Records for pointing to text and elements
※ ※ ※

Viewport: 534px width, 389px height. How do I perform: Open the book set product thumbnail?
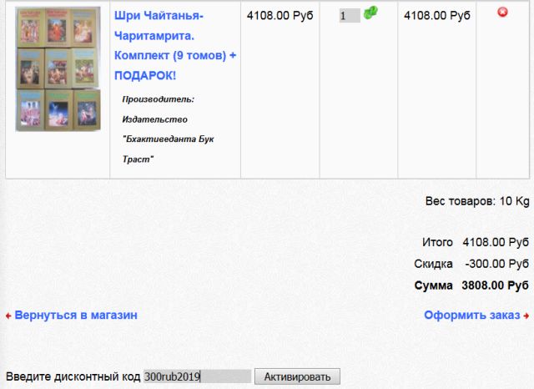(x=57, y=68)
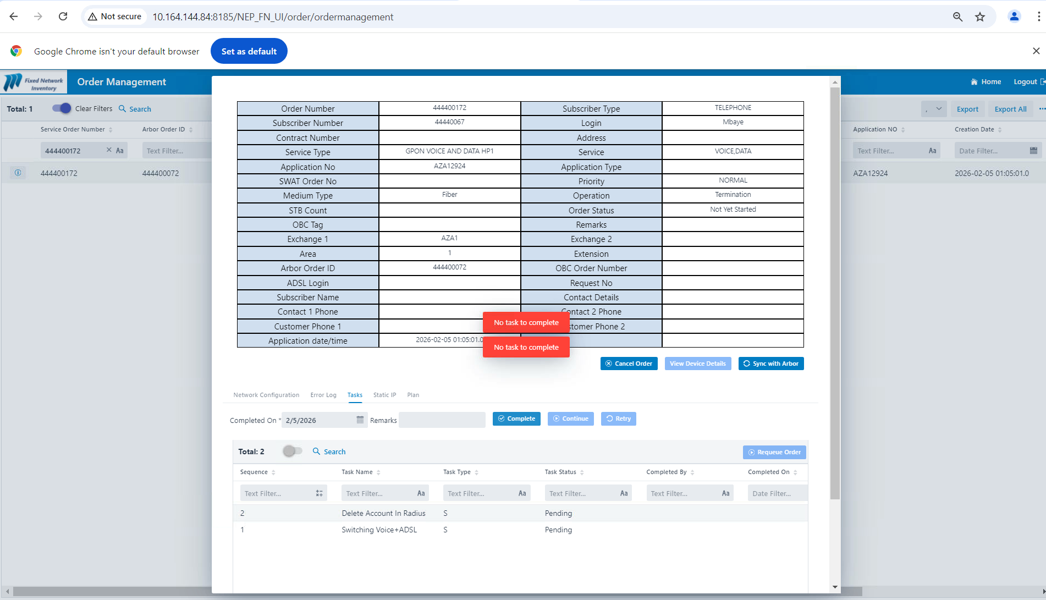Switch to the Network Configuration tab

click(x=266, y=395)
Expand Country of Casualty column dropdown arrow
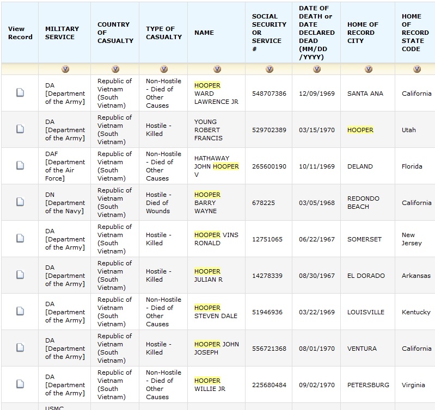435x410 pixels. 115,70
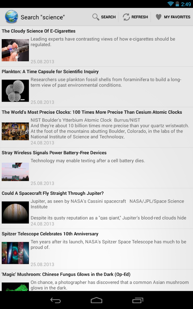193x309 pixels.
Task: Open the MY FAVORITES label
Action: click(177, 17)
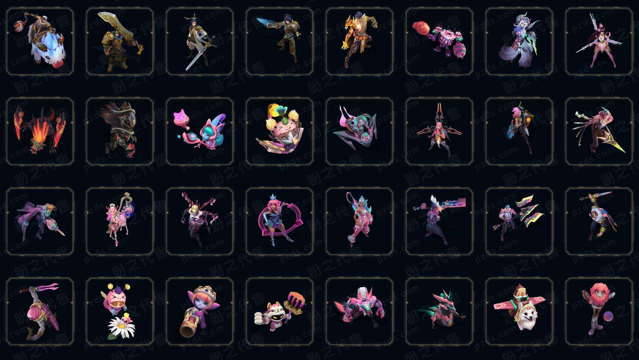Select the pink robot with orange fist

click(439, 42)
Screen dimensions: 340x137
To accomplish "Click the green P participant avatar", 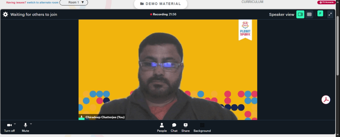I will click(320, 14).
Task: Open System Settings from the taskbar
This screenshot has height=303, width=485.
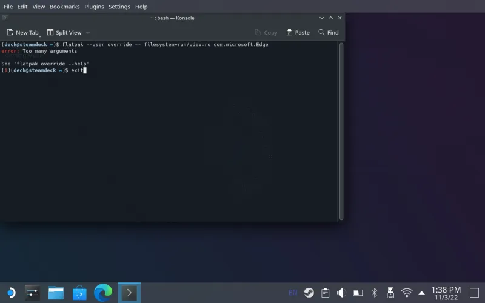Action: point(32,293)
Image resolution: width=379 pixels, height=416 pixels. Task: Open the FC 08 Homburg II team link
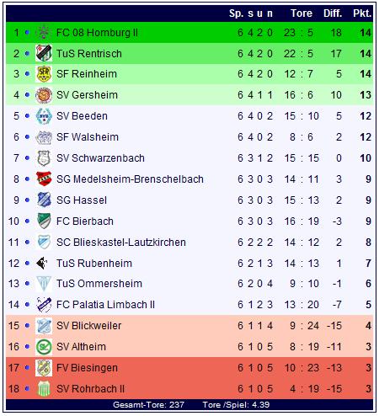pyautogui.click(x=97, y=33)
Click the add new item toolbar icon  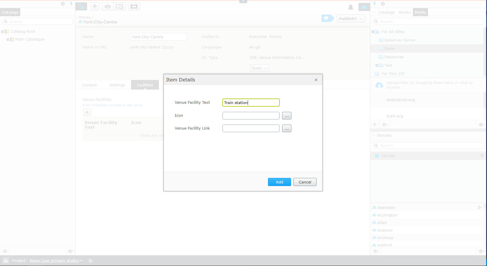[95, 6]
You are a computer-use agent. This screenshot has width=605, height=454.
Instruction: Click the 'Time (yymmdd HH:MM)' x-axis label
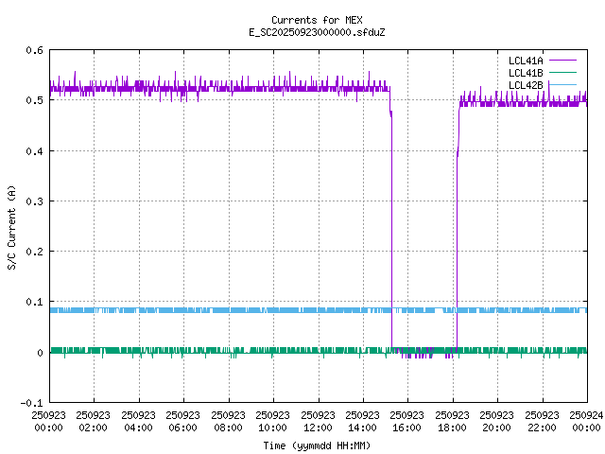point(316,445)
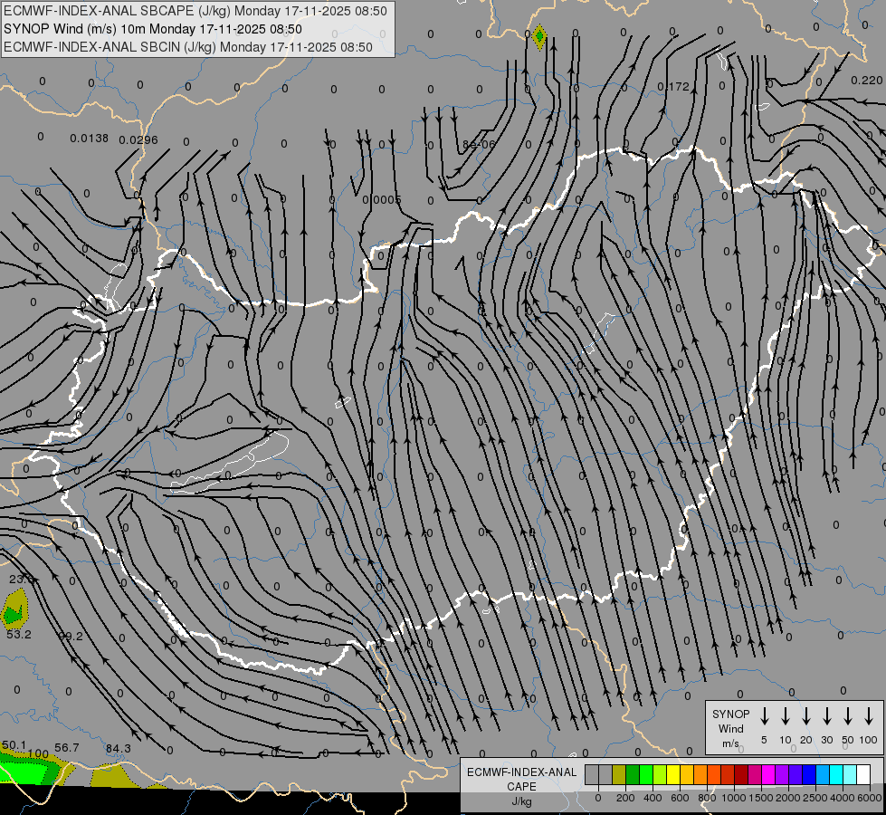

※ ※ ※

_Directive:_ Lay out the records from the line containing "You are a computer-use" through the end of the records as a two-column CSV with the columns request and answer, one row per request. Quote each field, turn any line breaks into spaces, and leave the pictures out.

_The solution:_
request,answer
"You are a computer-use agent. This screenshot has width=605, height=454. Instruction: Click the 'Time (yymmdd HH:MM)' x-axis label","point(316,445)"